— EXERCISE DETAILS —
Repeat verbatim, and only, the lines of the data below, beginning at the line that contains "You are a computer-use agent. 1408x840" and stopping after the line that contains "Image resolution: width=1424".

— RECORDS SHOWN —
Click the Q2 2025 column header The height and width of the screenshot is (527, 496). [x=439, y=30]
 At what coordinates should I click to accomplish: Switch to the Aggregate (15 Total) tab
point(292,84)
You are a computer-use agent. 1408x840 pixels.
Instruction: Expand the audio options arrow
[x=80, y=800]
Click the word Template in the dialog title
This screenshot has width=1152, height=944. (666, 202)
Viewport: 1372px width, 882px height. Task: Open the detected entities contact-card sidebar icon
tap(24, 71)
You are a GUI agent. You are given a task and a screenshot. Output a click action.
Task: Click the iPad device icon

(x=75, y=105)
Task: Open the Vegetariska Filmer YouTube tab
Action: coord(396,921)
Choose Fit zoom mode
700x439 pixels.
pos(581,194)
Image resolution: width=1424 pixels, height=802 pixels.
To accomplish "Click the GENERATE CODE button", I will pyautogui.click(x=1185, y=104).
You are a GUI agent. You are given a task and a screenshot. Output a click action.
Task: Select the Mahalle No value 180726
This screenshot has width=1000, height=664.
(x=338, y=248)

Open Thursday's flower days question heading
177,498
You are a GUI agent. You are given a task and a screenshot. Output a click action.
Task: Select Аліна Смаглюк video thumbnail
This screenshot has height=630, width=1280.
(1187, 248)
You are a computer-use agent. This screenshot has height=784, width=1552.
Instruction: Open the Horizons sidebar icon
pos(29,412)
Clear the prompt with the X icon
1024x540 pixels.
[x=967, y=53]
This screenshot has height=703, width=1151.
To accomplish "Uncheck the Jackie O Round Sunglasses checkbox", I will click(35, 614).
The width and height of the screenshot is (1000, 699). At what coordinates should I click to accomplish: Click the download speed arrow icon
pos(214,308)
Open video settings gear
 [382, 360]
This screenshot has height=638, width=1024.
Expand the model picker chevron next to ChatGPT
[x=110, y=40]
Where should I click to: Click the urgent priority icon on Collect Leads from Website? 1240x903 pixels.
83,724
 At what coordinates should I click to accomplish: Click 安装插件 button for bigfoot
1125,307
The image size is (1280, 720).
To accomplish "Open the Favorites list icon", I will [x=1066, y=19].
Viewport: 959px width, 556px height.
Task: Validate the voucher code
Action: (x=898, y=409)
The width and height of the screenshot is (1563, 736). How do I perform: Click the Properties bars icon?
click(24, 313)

— FINISHED EXERCISE —
You are a computer-use agent. 1408x840 pixels.
Instruction: Expand the audio options arrow
[x=80, y=800]
Click the word Template in the dialog title
This screenshot has width=1152, height=944. (666, 202)
Viewport: 1372px width, 882px height. Task: Open the detected entities contact-card sidebar icon
tap(24, 71)
You are a GUI agent. You are given a task and a screenshot. Output a click action.
Task: Click the iPad device icon

(x=75, y=105)
Task: Open the Vegetariska Filmer YouTube tab
Action: coord(396,921)
Choose Fit zoom mode
700x439 pixels.
pos(581,194)
Image resolution: width=1424 pixels, height=802 pixels.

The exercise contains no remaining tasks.